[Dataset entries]
# # # # # # #
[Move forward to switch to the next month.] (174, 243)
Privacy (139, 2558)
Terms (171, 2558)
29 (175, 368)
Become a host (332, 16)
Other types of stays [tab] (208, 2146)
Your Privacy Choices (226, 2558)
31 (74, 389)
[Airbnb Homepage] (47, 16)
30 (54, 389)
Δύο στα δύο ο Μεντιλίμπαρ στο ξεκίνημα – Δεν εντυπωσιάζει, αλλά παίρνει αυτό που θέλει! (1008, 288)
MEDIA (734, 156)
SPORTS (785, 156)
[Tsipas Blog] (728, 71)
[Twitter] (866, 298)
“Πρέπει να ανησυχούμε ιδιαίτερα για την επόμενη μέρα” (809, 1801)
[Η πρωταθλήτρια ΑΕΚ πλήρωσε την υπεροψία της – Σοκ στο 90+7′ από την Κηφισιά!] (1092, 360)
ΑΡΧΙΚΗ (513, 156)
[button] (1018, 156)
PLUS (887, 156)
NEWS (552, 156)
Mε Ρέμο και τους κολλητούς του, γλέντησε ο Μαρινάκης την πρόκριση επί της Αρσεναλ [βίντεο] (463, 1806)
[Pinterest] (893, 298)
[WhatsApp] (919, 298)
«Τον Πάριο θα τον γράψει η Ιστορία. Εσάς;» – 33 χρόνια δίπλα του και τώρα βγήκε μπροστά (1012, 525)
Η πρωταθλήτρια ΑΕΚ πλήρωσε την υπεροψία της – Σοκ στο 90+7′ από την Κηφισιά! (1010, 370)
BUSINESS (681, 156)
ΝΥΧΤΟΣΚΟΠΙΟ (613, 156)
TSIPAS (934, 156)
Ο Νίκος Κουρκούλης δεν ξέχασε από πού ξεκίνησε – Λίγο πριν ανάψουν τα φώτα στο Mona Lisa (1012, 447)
# # # # # # #
● **Requirement**
Could you write out, exactly as they stand, only the lines above that begin at the line with "NEWS (552, 156)" and stop after the line with "BUSINESS (681, 156)"?

● **Your solution**
NEWS (552, 156)
Mε Ρέμο και τους κολλητούς του, γλέντησε ο Μαρινάκης την πρόκριση επί της Αρσεναλ [βίντεο] (463, 1806)
[Pinterest] (893, 298)
[WhatsApp] (919, 298)
«Τον Πάριο θα τον γράψει η Ιστορία. Εσάς;» – 33 χρόνια δίπλα του και τώρα βγήκε μπροστά (1012, 525)
Η πρωταθλήτρια ΑΕΚ πλήρωσε την υπεροψία της – Σοκ στο 90+7′ από την Κηφισιά! (1010, 370)
BUSINESS (681, 156)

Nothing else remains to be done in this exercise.